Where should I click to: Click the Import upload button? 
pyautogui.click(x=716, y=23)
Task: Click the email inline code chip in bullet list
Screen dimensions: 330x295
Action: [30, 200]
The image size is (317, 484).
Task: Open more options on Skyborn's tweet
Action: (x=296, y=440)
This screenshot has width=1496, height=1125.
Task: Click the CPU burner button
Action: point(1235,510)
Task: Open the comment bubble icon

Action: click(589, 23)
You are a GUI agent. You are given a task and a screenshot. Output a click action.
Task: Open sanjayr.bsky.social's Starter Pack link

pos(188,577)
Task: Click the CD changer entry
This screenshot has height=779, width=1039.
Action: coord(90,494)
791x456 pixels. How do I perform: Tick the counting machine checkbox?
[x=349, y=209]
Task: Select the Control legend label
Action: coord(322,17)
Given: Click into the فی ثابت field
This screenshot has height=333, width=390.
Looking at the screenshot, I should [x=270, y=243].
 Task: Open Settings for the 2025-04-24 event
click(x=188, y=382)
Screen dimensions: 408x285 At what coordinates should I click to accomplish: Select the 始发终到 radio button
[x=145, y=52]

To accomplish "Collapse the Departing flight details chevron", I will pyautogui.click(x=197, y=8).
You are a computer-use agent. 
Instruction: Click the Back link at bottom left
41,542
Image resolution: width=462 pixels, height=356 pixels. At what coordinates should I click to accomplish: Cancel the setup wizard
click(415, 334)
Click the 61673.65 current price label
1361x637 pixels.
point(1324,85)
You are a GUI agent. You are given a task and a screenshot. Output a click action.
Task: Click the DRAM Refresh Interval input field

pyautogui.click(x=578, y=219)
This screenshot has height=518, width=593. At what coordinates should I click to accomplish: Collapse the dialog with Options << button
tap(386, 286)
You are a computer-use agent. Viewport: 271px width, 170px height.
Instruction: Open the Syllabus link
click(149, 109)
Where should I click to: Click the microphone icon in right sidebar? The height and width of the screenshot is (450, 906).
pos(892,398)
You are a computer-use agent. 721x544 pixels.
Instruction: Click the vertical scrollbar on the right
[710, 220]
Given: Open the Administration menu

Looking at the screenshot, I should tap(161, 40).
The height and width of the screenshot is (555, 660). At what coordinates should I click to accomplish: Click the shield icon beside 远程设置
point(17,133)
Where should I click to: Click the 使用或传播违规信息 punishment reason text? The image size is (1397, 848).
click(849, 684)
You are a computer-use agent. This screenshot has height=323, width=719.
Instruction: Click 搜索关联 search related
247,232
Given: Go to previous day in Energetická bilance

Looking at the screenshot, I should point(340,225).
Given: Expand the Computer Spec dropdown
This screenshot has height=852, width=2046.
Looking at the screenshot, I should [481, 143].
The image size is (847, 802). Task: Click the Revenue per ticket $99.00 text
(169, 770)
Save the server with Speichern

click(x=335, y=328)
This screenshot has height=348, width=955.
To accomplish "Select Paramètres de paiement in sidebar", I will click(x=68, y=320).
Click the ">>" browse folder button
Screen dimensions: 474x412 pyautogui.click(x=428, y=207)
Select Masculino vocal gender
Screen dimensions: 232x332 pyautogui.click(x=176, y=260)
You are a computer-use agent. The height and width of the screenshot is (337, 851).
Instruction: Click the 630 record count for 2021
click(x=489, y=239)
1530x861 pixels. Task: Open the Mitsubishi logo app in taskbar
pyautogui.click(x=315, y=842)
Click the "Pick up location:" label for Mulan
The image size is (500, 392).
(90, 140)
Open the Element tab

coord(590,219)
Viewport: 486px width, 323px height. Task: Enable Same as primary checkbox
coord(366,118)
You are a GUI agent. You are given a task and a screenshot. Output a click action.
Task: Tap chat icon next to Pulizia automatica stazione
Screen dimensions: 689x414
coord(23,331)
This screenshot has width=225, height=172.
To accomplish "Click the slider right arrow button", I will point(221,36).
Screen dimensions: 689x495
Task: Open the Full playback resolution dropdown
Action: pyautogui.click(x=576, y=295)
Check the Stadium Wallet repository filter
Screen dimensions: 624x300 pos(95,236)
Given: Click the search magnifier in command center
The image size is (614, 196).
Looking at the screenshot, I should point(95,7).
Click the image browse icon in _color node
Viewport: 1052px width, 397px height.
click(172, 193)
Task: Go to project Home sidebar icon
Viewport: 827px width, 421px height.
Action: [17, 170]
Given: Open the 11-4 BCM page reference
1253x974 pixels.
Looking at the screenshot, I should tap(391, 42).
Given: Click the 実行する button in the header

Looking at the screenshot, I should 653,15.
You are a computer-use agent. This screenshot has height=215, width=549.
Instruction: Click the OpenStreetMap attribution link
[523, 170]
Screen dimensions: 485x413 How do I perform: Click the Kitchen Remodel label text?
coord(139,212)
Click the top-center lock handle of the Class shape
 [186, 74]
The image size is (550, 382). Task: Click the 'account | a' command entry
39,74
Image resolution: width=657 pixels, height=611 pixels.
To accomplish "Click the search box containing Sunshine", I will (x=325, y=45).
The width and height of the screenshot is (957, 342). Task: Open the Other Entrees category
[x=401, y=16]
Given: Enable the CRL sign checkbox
+-------+
* [TASK ITEM] Type out each entry above again, exactly.

* [OUTPUT FOR THIS TASK]
Where should I click to: Click the Import upload button? 
pyautogui.click(x=716, y=23)
Task: Click the email inline code chip in bullet list
Screen dimensions: 330x295
Action: [30, 200]
The image size is (317, 484).
Task: Open more options on Skyborn's tweet
Action: (x=296, y=440)
This screenshot has width=1496, height=1125.
Task: Click the CPU burner button
Action: point(1235,510)
Task: Open the comment bubble icon

Action: click(589, 23)
You are a GUI agent. You are given a task and a screenshot. Output a click action.
Task: Open sanjayr.bsky.social's Starter Pack link

pos(188,577)
Task: Click the CD changer entry
This screenshot has height=779, width=1039.
Action: coord(90,494)
791x456 pixels. How do I perform: Tick the counting machine checkbox?
[x=349, y=209]
Task: Select the Control legend label
Action: coord(322,17)
Given: Click into the فی ثابت field
This screenshot has height=333, width=390.
Looking at the screenshot, I should [x=270, y=243].
 Task: Open Settings for the 2025-04-24 event
click(x=188, y=382)
Screen dimensions: 408x285 At what coordinates should I click to accomplish: Select the 始发终到 radio button
[x=145, y=52]

To accomplish "Collapse the Departing flight details chevron", I will pyautogui.click(x=197, y=8).
You are a computer-use agent. 
Instruction: Click the Back link at bottom left
41,542
Image resolution: width=462 pixels, height=356 pixels. At what coordinates should I click to accomplish: Cancel the setup wizard
click(415, 334)
Click the 61673.65 current price label
1361x637 pixels.
point(1324,85)
You are a GUI agent. You are given a task and a screenshot. Output a click action.
Task: Click the DRAM Refresh Interval input field

pyautogui.click(x=578, y=219)
This screenshot has height=518, width=593. At what coordinates should I click to accomplish: Collapse the dialog with Options << button
tap(386, 286)
You are a computer-use agent. Viewport: 271px width, 170px height.
Instruction: Open the Syllabus link
click(149, 109)
Where should I click to: Click the microphone icon in right sidebar? The height and width of the screenshot is (450, 906).
pos(892,398)
You are a computer-use agent. 721x544 pixels.
Instruction: Click the vertical scrollbar on the right
[710, 220]
Given: Open the Administration menu

Looking at the screenshot, I should tap(161, 40).
The height and width of the screenshot is (555, 660). At what coordinates should I click to accomplish: Click the shield icon beside 远程设置
point(17,133)
Where should I click to: Click the 使用或传播违规信息 punishment reason text? The image size is (1397, 848).
click(849, 684)
You are a computer-use agent. This screenshot has height=323, width=719.
Instruction: Click 搜索关联 search related
247,232
Given: Go to previous day in Energetická bilance

Looking at the screenshot, I should point(340,225).
Given: Expand the Computer Spec dropdown
This screenshot has height=852, width=2046.
Looking at the screenshot, I should [481, 143].
The image size is (847, 802). Task: Click the Revenue per ticket $99.00 text
(169, 770)
Save the server with Speichern

click(x=335, y=328)
This screenshot has height=348, width=955.
To accomplish "Select Paramètres de paiement in sidebar", I will click(x=68, y=320).
Click the ">>" browse folder button
Screen dimensions: 474x412 pyautogui.click(x=428, y=207)
Select Masculino vocal gender
Screen dimensions: 232x332 pyautogui.click(x=176, y=260)
You are a computer-use agent. The height and width of the screenshot is (337, 851).
Instruction: Click the 630 record count for 2021
click(x=489, y=239)
1530x861 pixels. Task: Open the Mitsubishi logo app in taskbar
pyautogui.click(x=315, y=842)
Click the "Pick up location:" label for Mulan
The image size is (500, 392).
(90, 140)
Open the Element tab

coord(590,219)
Viewport: 486px width, 323px height. Task: Enable Same as primary checkbox
coord(366,118)
You are a GUI agent. You are given a task and a screenshot. Output a click action.
Task: Tap chat icon next to Pulizia automatica stazione
Screen dimensions: 689x414
coord(23,331)
This screenshot has width=225, height=172.
To accomplish "Click the slider right arrow button", I will point(221,36).
Screen dimensions: 689x495
Task: Open the Full playback resolution dropdown
Action: pyautogui.click(x=576, y=295)
Check the Stadium Wallet repository filter
Screen dimensions: 624x300 pos(95,236)
Given: Click the search magnifier in command center
The image size is (614, 196).
Looking at the screenshot, I should point(95,7).
Click the image browse icon in _color node
Viewport: 1052px width, 397px height.
click(172, 193)
Task: Go to project Home sidebar icon
Viewport: 827px width, 421px height.
Action: [17, 170]
Given: Open the 11-4 BCM page reference
1253x974 pixels.
Looking at the screenshot, I should tap(391, 42).
Given: Click the 実行する button in the header

Looking at the screenshot, I should 653,15.
You are a computer-use agent. This screenshot has height=215, width=549.
Instruction: Click the OpenStreetMap attribution link
[523, 170]
Screen dimensions: 485x413 How do I perform: Click the Kitchen Remodel label text?
coord(139,212)
Click the top-center lock handle of the Class shape
 [186, 74]
The image size is (550, 382). Task: Click the 'account | a' command entry
39,74
Image resolution: width=657 pixels, height=611 pixels.
To accomplish "Click the search box containing Sunshine", I will (x=325, y=45).
The width and height of the screenshot is (957, 342). Task: Open the Other Entrees category
[x=401, y=16]
Given: Enable the CRL sign checkbox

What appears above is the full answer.